Purpose : Age-related macular degeneration (AMD) is the leading cause of blindness in the elderly in the US. Severe vision loss in AMD is largely caused by choroidal neovascularization (CNV), the hallmark of the wet (neovascular) form of AMD. While intravitreal anti-VEGF injection has greatly improved the care of patients with wet AMD, there is a great need for new therapeutic approaches for wet AMD beyond anti-VEGF drugs. HMGB1 is a nuclear and cytoplasmic protein that is secreted by activated immune cells and released by dying cells. In the extracellular environment, HMGB1 acts as a damage-associated molecular pattern molecule and is an important mediator of inflammation and angiogenesis. The objective of this study was to investigate the role of HMGB1 and its utility for the treatment of wet AMD using the mouse model of laser-induced CNV.

Methods : In C57BL/6J wild-type mice, 1 ug of HMGB1-neutralizing Ab was intravitreally injected in both eyes immediately after laser-induced burns. For control, the same amount of IgG₂ was injected in a separate group of mice. For genetic loss of function studies, HMGB1 conditional KO (cKO) mice were used. Cdh5-Cre;Hmgb1^lox/lox (EC-specific), Six3Cre;Hmgb1^lox/lox (Macroglia-specific) mice and their littermate controls (Hmgb1^lox/lox) between the ages of 6 to 9 weeks were subjected to laser-induced CNV. Fundus fluorescein angiography (FFA) was performed at 7 days (D7) after laser to assess CNV leakage. CNV lesion size was assessed at day 7 by choroidal flatmounting and lectin staining, respectively.

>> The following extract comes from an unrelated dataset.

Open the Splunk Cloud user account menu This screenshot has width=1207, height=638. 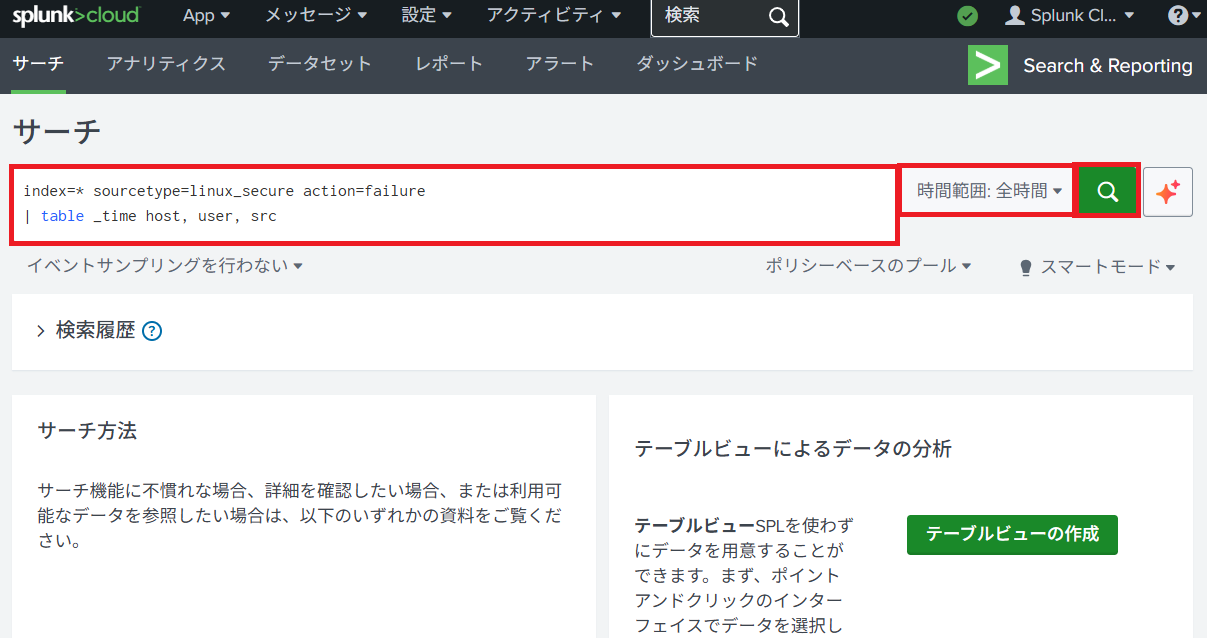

Results : In C57BL/6J mice, a single HMGB1-neutralizing antibody injection significantly (p<0.05) reduced fluorescein leakage and CNV lesion size at D7 compared with IgG₂-injected controls. In cKO mice, EC-specific Hmgb1 KO mice exhibited significant reduction (p<0.05) in both fluorescein leakage and CNV lesion size compared with littermate controls. There were no differences in fluorescein leakage or CNV lesion size between macroglia-specific Hmgb1 KO and littermate controls.

Conclusions : These results suggest that HMGB1, especially endothelial cell HMGB1, plays an important role in promoting CNV, and that targeting HMGB1 could represent an additional therapeutic strategy for neovascular AMD.

This abstract was presented at the 2024 ARVO Annual Meeting, held in Seattle, WA, May 5-9, 2024.